September 02, 2022 23:09 IST

The Delhi high court Friday quashed a detention order issued by the Centre against a man allegedly involved in drug trafficking, saying the authorities miserably failed to show that the grounds of detention were communicated to him in “Hindi,” the language known to him.

The high court said simply because the detenue has put his signatures in English on the documents does not by any stretch of imagination show that he understands English and as a consequence understood the grounds of detention and relied upon documents.

 

A bench of Justices Siddharth Mridul and Rajnish Bhatnagar quashed the April 1, 2021 detention order passed by the Joint Secretary of Government of India and the June 16, 2021 order passed by the deputy secretary of government of India confirming the detention order for one year.

“In the instant case, the respondents (Union of India) have miserably failed to show that the grounds of detention and relied upon upon documents were 'communicated' to the detenue in Hindi, that is, the language known to him.

“Accordingly, the impugned detention order dated April 1, 2021, falls foul of the constitutional mandate contained in Article 22 (5) of the Constitution as interpreted by the Supreme Court in various decisions,” the bench said.

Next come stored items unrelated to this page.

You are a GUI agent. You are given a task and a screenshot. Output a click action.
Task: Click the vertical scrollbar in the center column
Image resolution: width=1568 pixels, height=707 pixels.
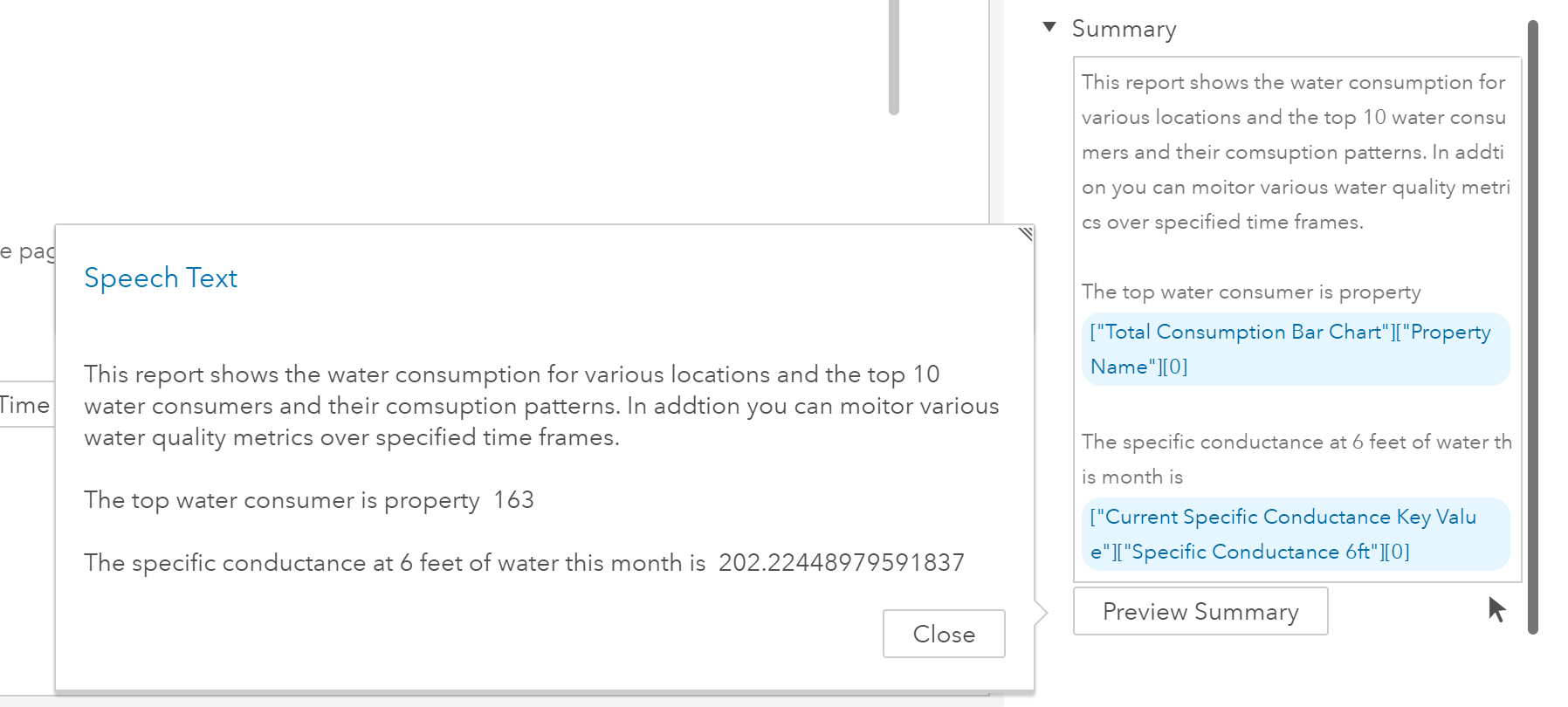point(893,57)
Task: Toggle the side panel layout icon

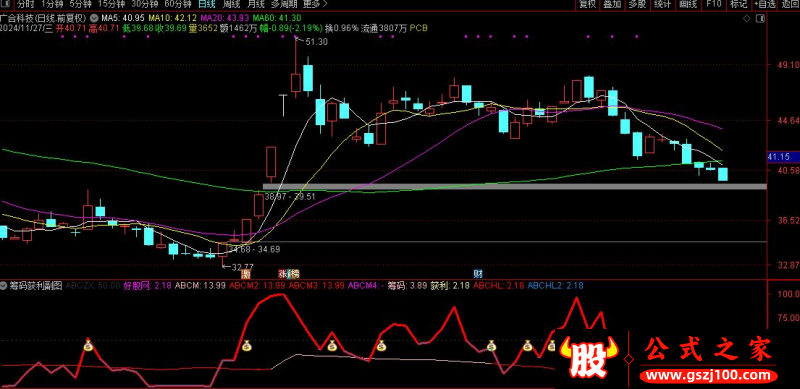Action: coord(760,19)
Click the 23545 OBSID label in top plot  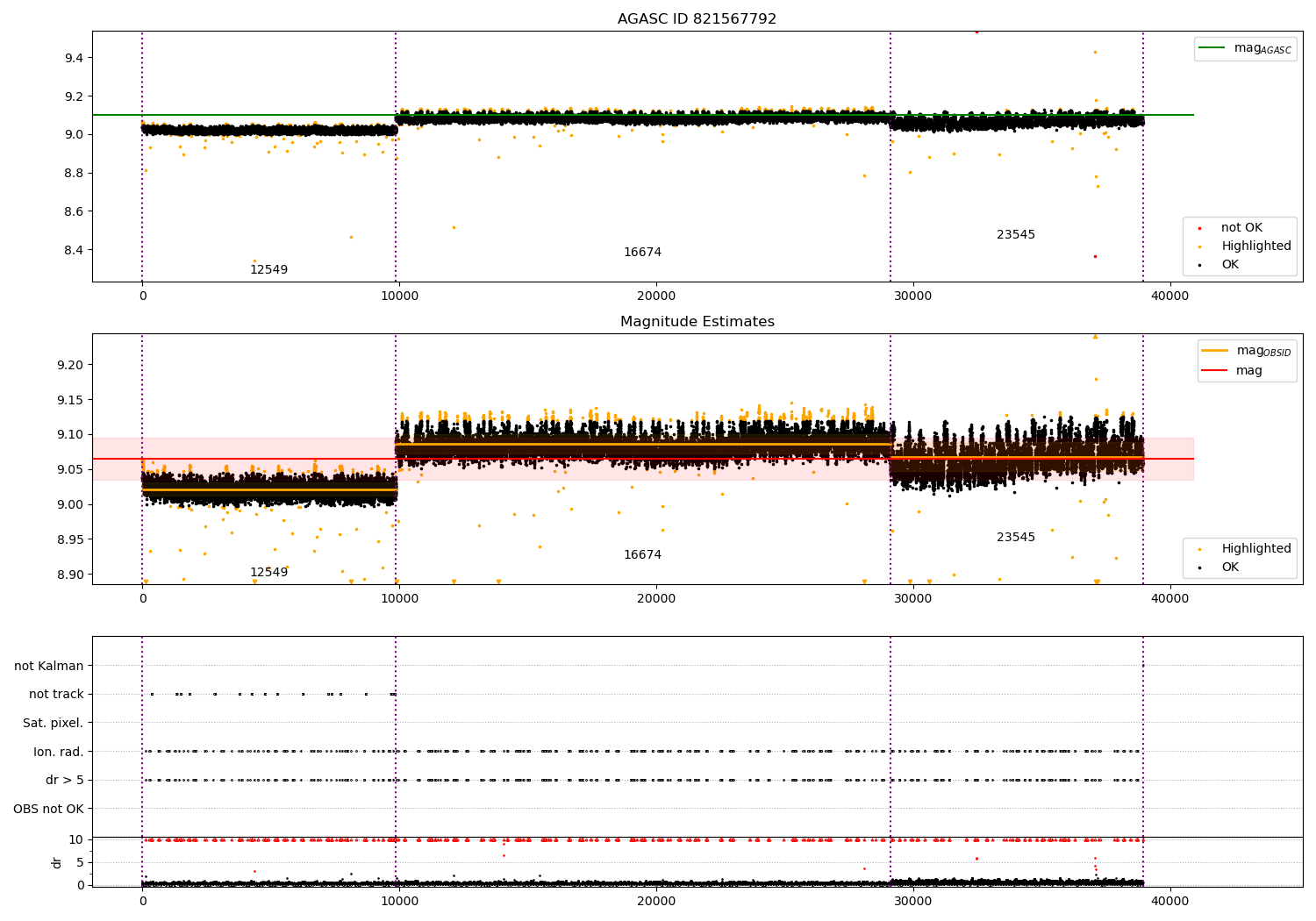1016,235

Sharafat Sheikh, who according to the Centre was a habitual offender and allegedly involved in drug trafficking, challenged the detention order saying there was no need to detain him under the Prevention of Illicit Traffic in Narcotics Drugs and Psychotropic Substances Act as he is already in custody in a case under the stringent provisions of NDPS Act.

His counsel submitted that the detenue was an illiterate person and the detention order was not properly communicated to him as the same was in the English language.

He said it was the constitutional duty of the State to serve the detention order upon the detenue in a language that he understands.

Additional solicitor general Chetan Sharma and standing counsel Ajay Digpaul, appearing for the Centre, opposed the petition and said the detenue was duly approached in Tihar Jail and the detention order along with the requisite documents were served upon him under his dated signatures wherein he has acknowledged that he has seen, read and understood the contents of the grounds of the detention.

The counsel submitted that preventive detention is devised to afford protection to society and the object is not to punish a man for having done something but to intercept such an act before it is committed.

The high court noted that there was a stamp with some inscription on each page of the relied upon documents on which the signatures of the detenue have been obtained and added that one glance on these stamped acknowledgments leaves no doubt that the signatures have been obtained in a “very casual, routine and mechanical manner”.

“There is not even a whisper in these acknowledgments obtained that the detention order/relied upon documents have been understood by the detenue in the language known to him, that is, Hindi or explained to him in vernacular,” it said.

The bench allowed the petition and said that a copy of this judgement be communicated to the detaining authority as well as to the Jail Superintendent of Central Jail, Tihar.